Art from the Centre Georges Pompidou
At The Guggenheim

by

Robert Sievert

I’m glad I saw the Jackson Pollock show at the modern before I saw this one. It gave one a sense of perspective. Something like “How Europe sees us”. Jackson Pollock is a good example. He is represented in this collection by two small classic “drip paintings”. And a large early work during his “constructivist” period. After the truly mind expanding experience of seeing Pollock's work en masse, this small smattering of tasteful Pollock sets the tone for the rest of the show, ‘a polite offering of genuinely explosive material’. DeKooning has never seemed tamer.

Eva Hesse and Richard Serra dominated the most current sculpture room; both of whose work seemed compelling and new in a room of survivors from a generation ago. These two artists easily fill the rôle of American Masters and give support to the idea that the ongoing impulse to create new art still rests on this side of the Atlantic.

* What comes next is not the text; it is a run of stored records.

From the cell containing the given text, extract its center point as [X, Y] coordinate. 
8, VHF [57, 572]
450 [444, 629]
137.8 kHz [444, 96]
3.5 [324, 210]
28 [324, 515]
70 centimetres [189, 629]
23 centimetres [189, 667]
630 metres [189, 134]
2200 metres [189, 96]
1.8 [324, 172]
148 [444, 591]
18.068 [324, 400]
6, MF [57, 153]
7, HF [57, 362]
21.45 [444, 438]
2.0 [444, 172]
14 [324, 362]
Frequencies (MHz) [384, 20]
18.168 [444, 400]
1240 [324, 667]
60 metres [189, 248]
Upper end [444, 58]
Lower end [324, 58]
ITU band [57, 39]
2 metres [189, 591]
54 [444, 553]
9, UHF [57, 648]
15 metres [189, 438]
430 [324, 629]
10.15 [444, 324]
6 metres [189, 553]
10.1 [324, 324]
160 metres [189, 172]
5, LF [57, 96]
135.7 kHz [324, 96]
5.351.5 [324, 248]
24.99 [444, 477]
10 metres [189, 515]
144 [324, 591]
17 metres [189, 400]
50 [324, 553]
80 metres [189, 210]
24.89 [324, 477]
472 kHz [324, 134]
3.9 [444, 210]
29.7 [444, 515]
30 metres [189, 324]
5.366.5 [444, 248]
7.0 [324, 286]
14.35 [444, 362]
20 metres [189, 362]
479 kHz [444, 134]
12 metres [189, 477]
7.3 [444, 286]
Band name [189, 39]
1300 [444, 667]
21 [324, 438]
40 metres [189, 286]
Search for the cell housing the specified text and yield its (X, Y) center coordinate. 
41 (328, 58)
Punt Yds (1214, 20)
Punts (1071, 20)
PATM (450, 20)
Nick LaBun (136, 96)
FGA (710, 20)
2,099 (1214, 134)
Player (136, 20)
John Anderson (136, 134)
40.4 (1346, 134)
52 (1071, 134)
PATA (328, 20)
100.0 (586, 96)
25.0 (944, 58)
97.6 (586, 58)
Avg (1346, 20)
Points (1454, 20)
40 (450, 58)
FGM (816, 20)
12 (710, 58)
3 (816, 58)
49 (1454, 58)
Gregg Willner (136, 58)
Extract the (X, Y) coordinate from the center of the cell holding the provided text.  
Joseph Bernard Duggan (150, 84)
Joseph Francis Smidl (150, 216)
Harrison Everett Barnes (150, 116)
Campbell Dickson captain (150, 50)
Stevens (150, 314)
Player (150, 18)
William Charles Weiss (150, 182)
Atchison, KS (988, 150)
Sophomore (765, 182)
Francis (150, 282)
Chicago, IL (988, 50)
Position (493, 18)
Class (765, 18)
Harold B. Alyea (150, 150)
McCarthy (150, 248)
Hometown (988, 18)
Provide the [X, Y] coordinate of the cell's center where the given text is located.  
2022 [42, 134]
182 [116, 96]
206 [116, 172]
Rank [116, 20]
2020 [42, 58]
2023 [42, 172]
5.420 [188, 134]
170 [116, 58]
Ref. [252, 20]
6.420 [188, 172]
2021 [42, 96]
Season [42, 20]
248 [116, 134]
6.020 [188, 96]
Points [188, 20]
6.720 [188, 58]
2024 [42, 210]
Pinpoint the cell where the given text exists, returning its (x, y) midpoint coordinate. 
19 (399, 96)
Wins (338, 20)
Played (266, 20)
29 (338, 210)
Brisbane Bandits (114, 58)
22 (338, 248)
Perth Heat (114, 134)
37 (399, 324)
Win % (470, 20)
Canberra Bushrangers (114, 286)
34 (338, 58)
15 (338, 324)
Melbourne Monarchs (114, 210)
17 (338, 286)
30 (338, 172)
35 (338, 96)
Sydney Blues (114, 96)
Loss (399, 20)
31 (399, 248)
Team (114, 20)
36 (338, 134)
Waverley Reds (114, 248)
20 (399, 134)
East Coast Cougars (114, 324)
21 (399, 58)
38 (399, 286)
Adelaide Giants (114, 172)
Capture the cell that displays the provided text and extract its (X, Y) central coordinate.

As a matter of fact one of the subthemes of show could be “New American Art and its reflection in Europe.” The American Art of the past fifty years is given an almost academic presentation. There is much American Art in this collection and it certainly is dominant. This feeling is reinforced by the inclusion of the work of Soulages among the Americans of that period.

But there is some excellent French Art, notably the Dubuffet and Tinguely. There are about five large DuBuffets, which are exquisite. His work seems authentic. He is not serving up Abstract Expressionist rhetoric. His grotesque but involving women are built out of mounds of paint built up on the canvas, monochromatic. Sculpture by Tinguely is animate but unfortunately not plugged in, so one does not see this art in motion as Tinguely planned it fifty years ago. I remember seeing a Tinguely piano destroy itself some years ago in the garden of MOMA. It was a witty and charming event.

One of the really amazing paintings in the show is the oversized Picabia from 1913. The sheer size of this picture is impressive. Seen at a distance it is an agreeable cubist statement, but walking up close, the painting takes on a heroic stature. Its forms rumble in a mountain like heft. It becomes clear that Picabia was a major talent.

Suddenly I am comfortable with all the great collections I am surrounded by here in New York City. There’s not much we are missing in the art of the past century. What the Pompidou Center has, we, the New York art-going public have seen in aces.